Más allá de malentendidos fisionómicos, a mi parecer los mitos más injustos que ha creado el porno tienen más que ver con actitudes y roles. Habiendo mujeres quienes rara vez experimentan el orgasmo con su pareja, quizás hay una explicación (definitivamente no la única) cuando vemos a una mujer tener el orgasmo su vida sólo al ser penetrada. Incluso en los variadísimos géneros y subgéneros del porno existe un mensaje desconcertante. Si uno busca porno “normal”, es decir, con la menor cantidad de exoticidades posibles, lo que uno va a encontrar son hombres y mujeres blancos, ellos musculosos y ellas delgadas con senos enormes, ambos jóvenes y sin vello en el cuerpo. El mensaje es, pues, que cualquier variación está fuera de lo normal y es un fetiche especializado, y como consumidor de porno uno tiene que buscar específicamente estas cualidades de raza y apariencia. Nunca debemos olvidar que el porno es en gran parte un negocio cuyo producto consumimos con el simple acto de ver, y por lo tanto estamos siendo vistos y medidos por sus creadores. Me parece justo hacer lo mismo con ellos.

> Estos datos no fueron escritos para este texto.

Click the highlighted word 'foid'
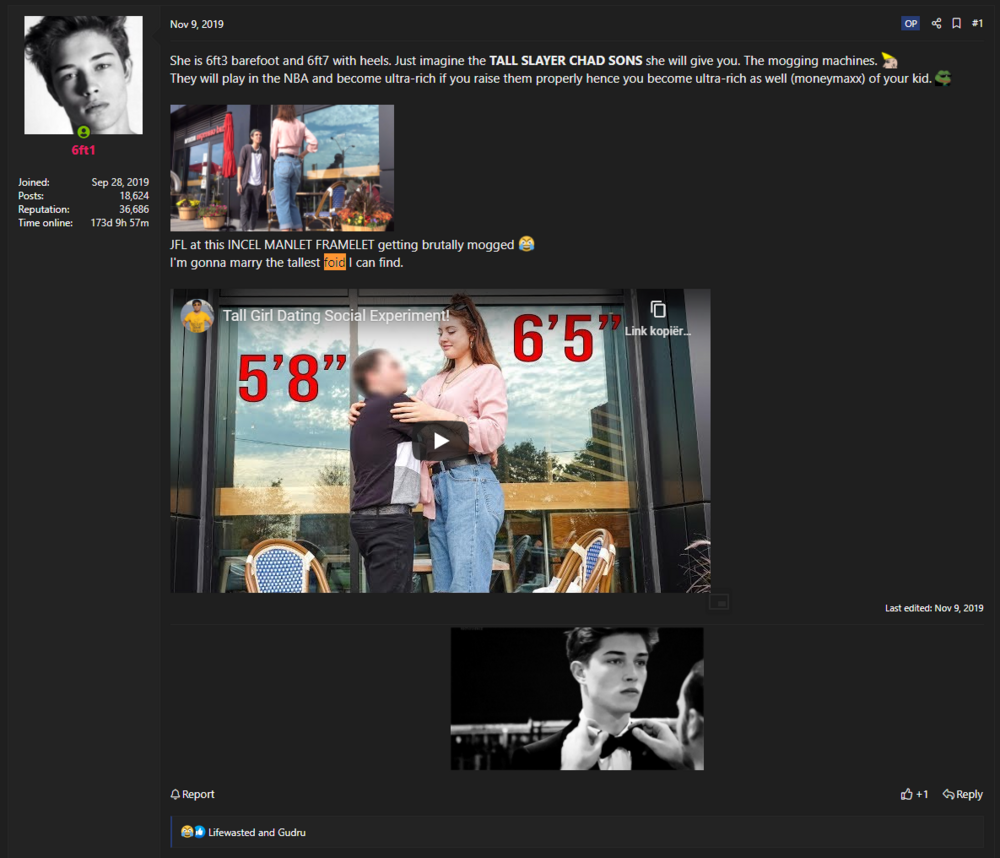334,263
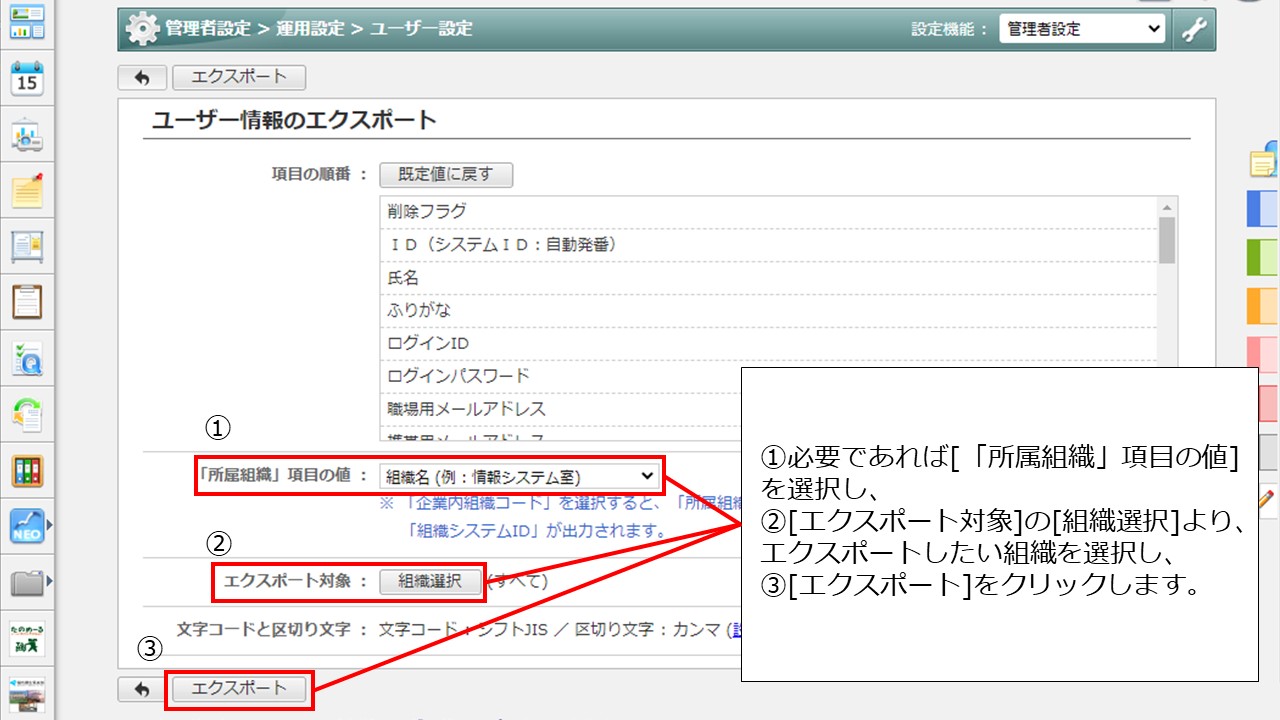The width and height of the screenshot is (1280, 720).
Task: Open the calendar icon showing 15
Action: (27, 78)
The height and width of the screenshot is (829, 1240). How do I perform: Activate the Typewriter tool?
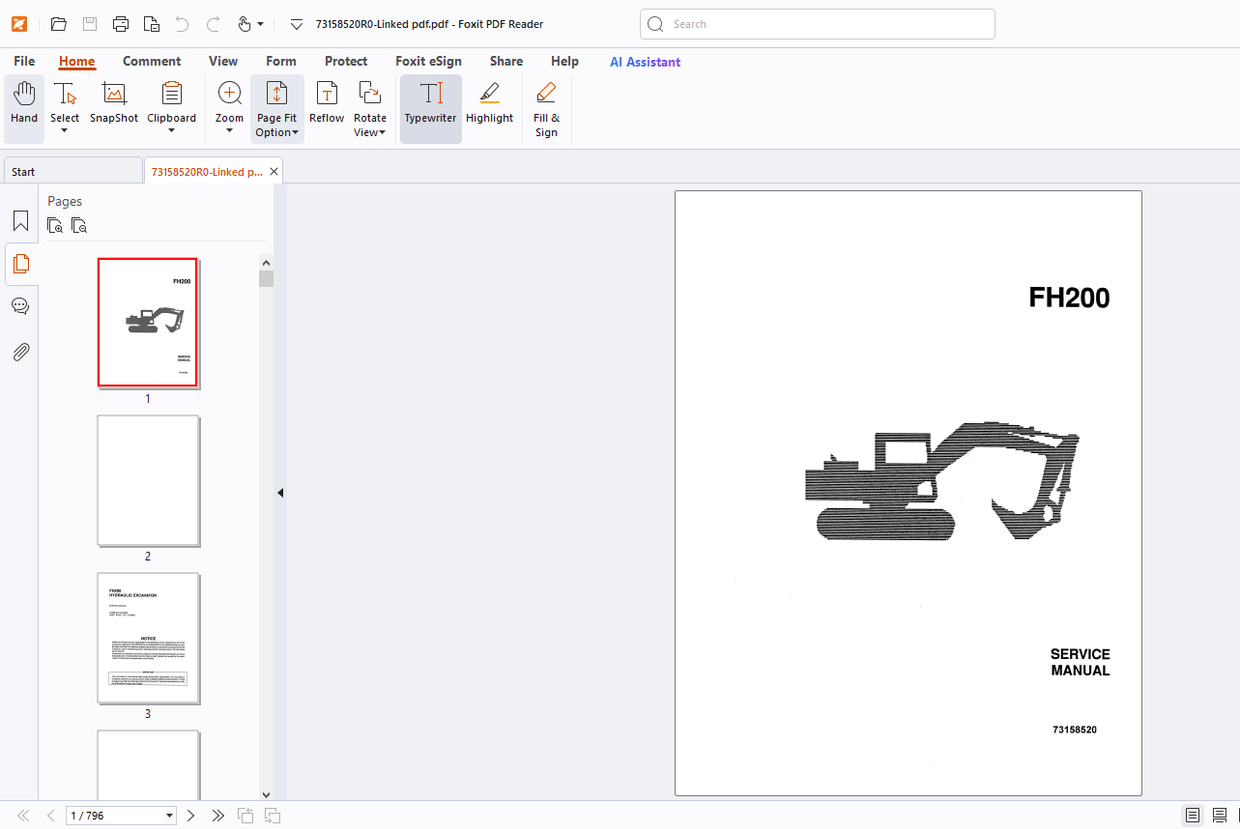[430, 103]
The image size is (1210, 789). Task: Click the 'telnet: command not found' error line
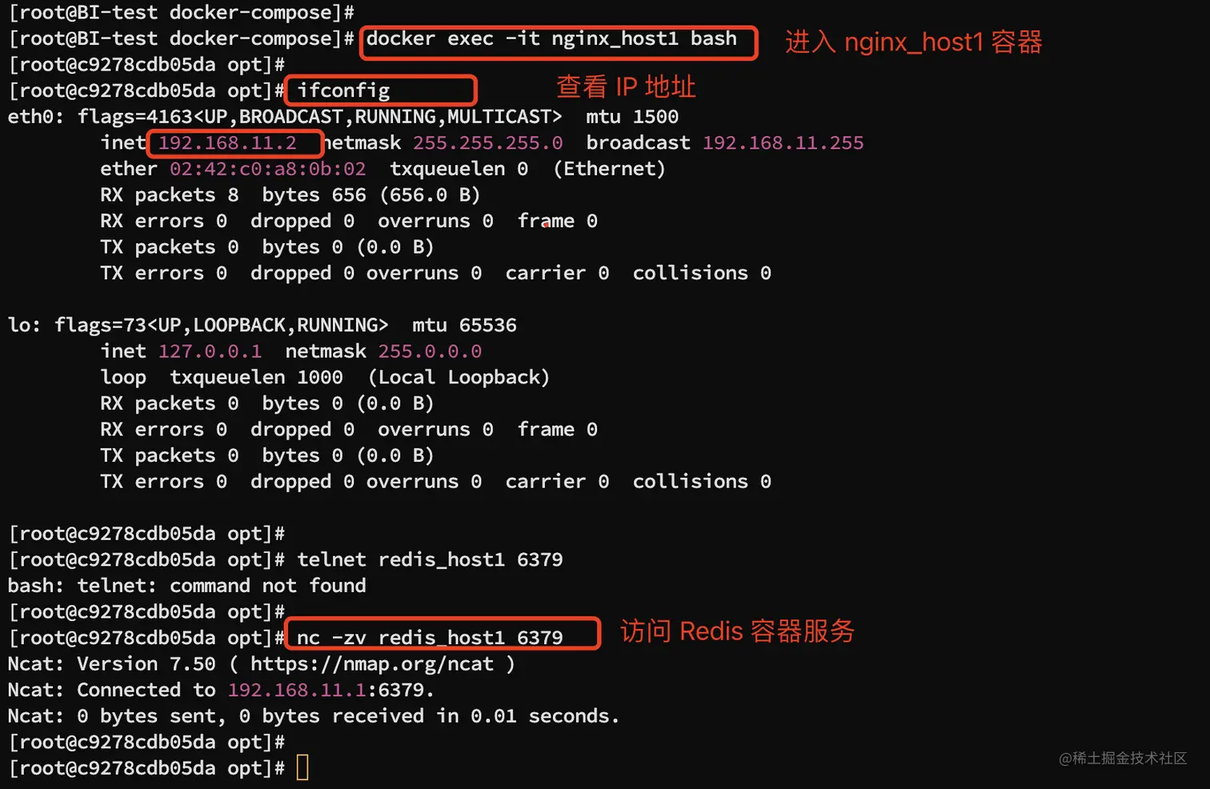[x=187, y=586]
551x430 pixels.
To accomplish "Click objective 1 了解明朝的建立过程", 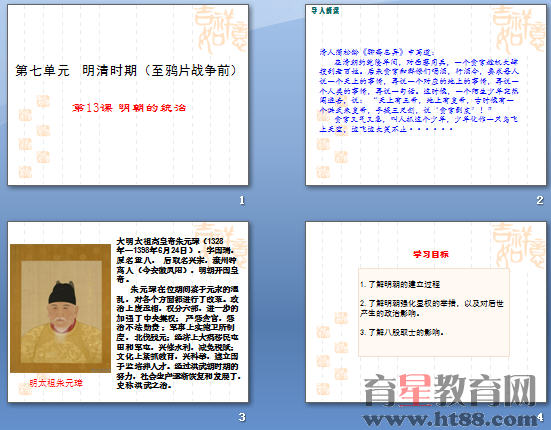I will (400, 284).
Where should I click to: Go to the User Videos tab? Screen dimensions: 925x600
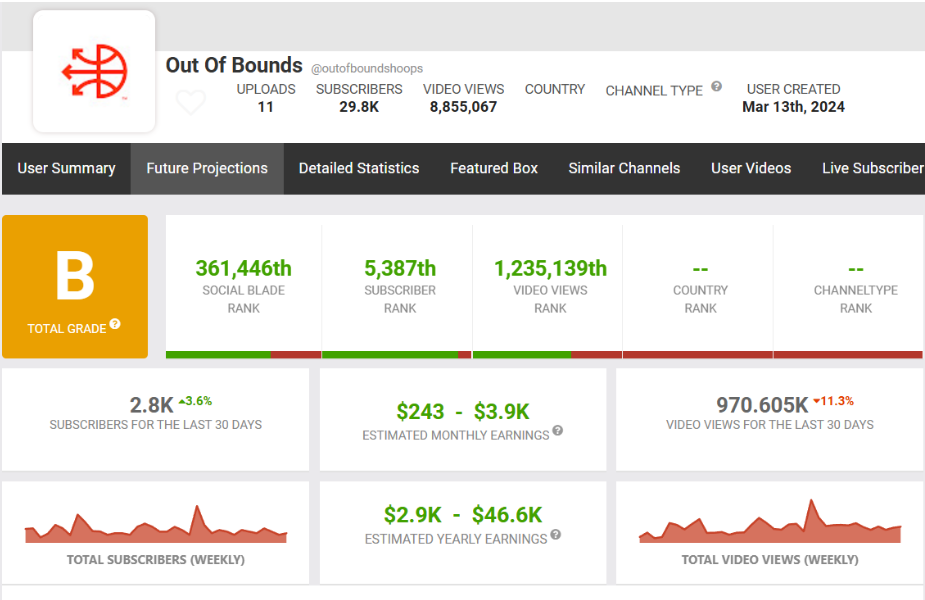point(751,168)
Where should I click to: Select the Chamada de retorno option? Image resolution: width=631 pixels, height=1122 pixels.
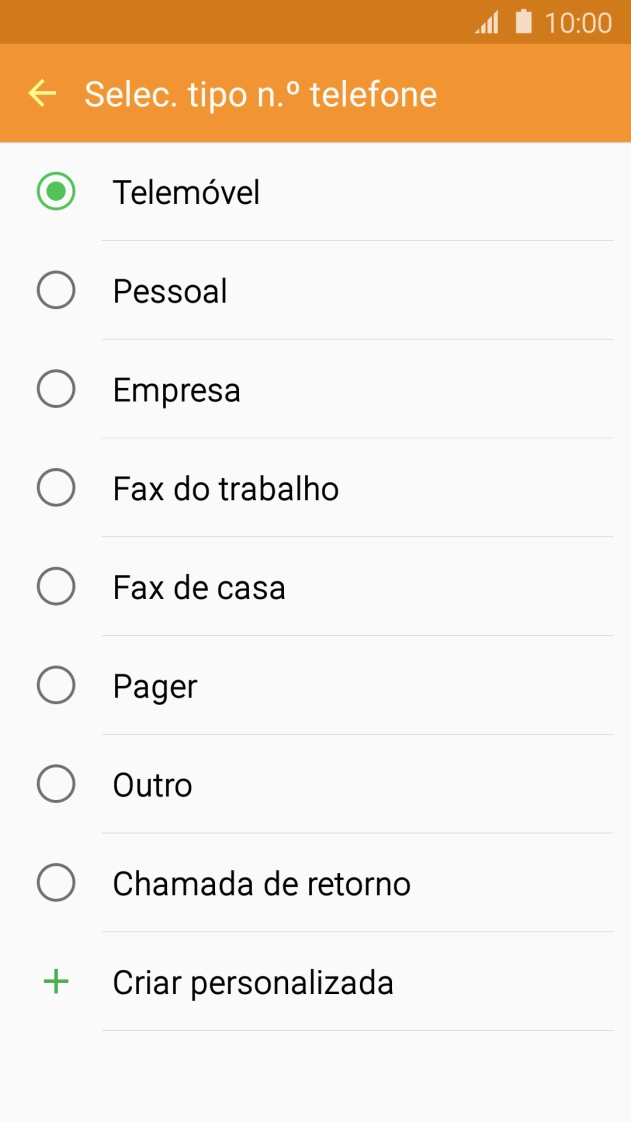coord(56,884)
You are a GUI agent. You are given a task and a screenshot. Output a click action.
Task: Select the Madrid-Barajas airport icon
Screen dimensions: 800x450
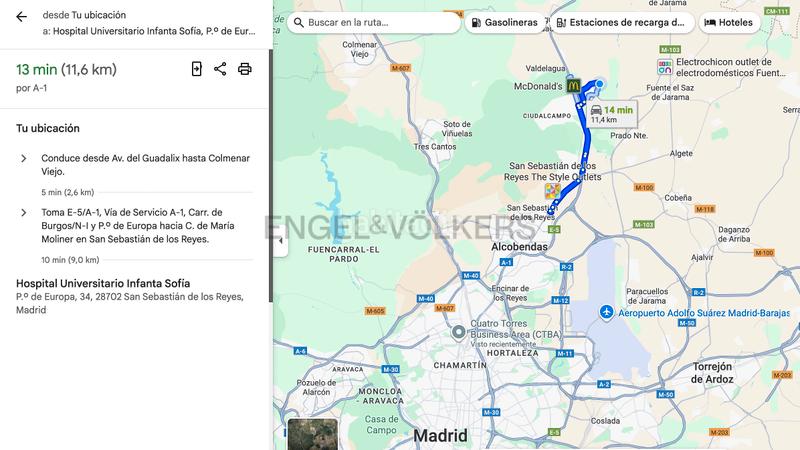tap(606, 312)
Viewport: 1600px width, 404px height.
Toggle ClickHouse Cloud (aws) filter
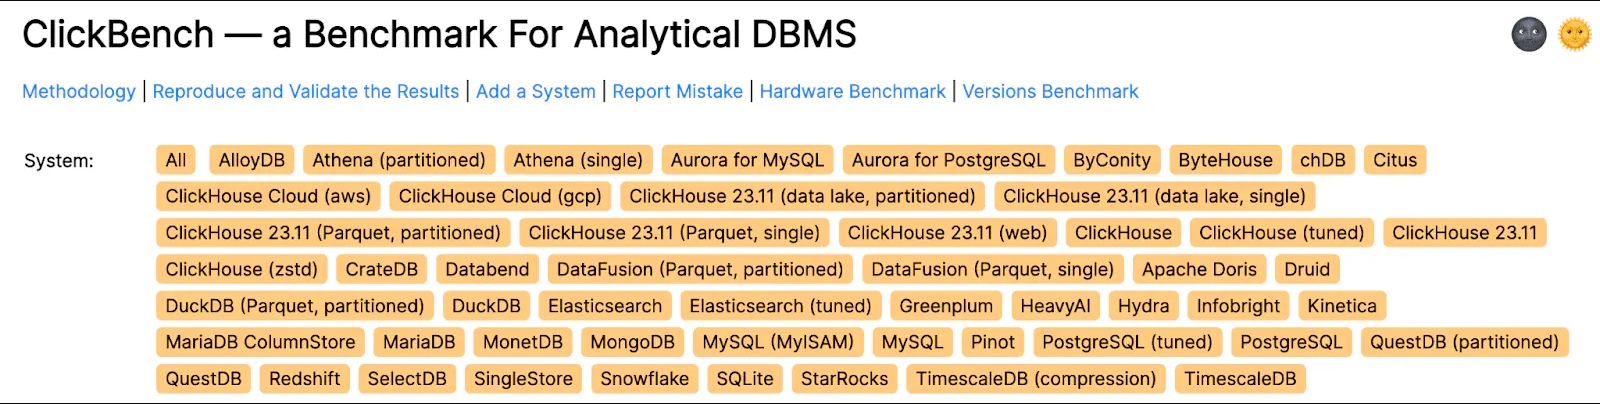point(268,197)
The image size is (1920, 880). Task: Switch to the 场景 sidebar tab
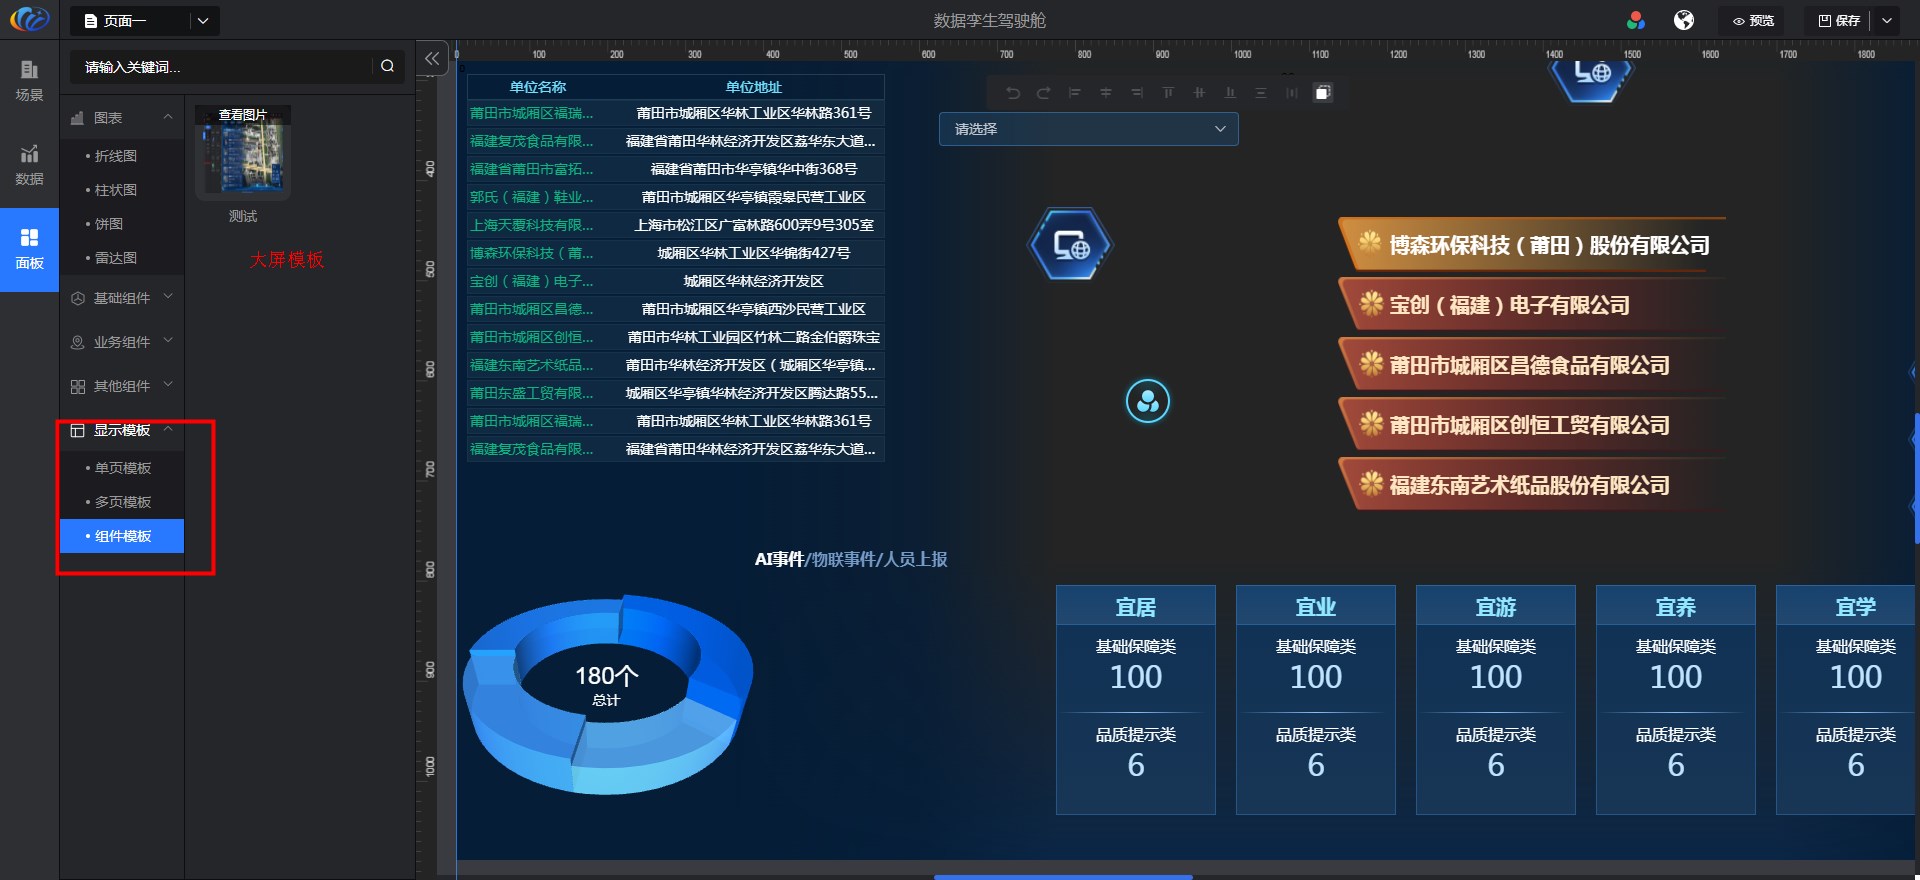point(29,80)
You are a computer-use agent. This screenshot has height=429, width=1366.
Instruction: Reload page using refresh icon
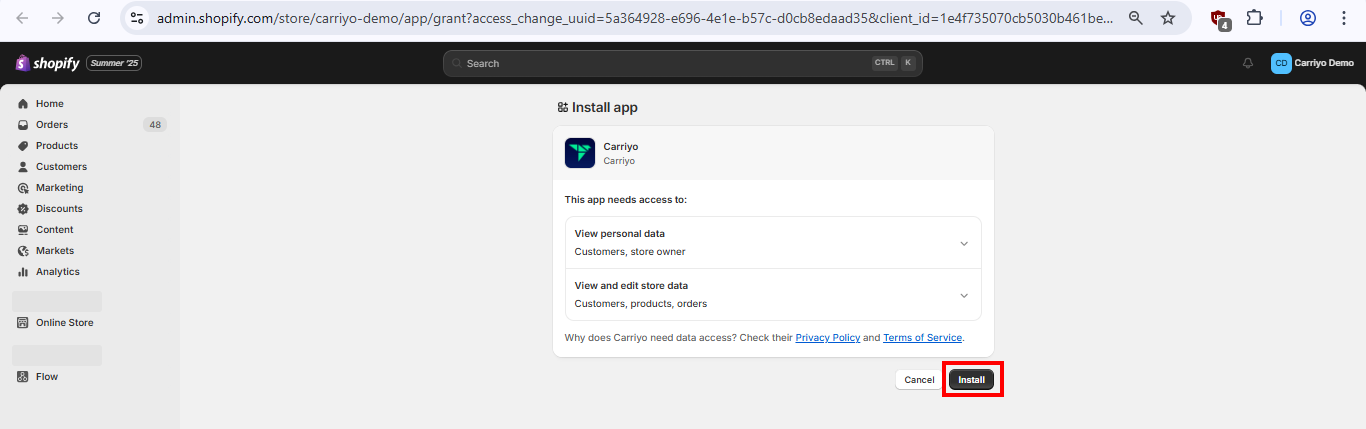[x=94, y=18]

Que el porno se haya vuelto algo tan ubicuo y hasta mundano es para muchos una señal inequívoca de decadencia (y para muchos de esos muchos, la decadencia es síntoma de desarrollo y abundancia). Yo más o menos ando de acuerdo con esto último. Tiene sentido para mí que una estrategia para lidiar con la inmoralidad es hacer que aquellos que son denominados “inmorales” se sientan aislados, que lo que tienen es antinatural y mientras
menos se sepa de ello es mejor. No estoy aquí para crucificar ni para defender al porno (él tiene suficiente gente que haga ambas). Simplemente se trata de entenderlo como es, una fabricación de cuyas raíces en nuestra propia experiencia surge un efecto visceral a veces no cuestionado y frecuentemente incomprendido. Celebro al porno y lo que su ubicuidad y la creciente apertura con que se le trata dice de nosotros como sociedad. Y una parte de mí encuentra consuelo en que si alguna vez me doy cuenta de que lo mío lo mío es ver gente vestida de botargas de Disney usando pañales de adulto e inflando globos mientras coge (créanme, no me inventé eso), tendré un sitio.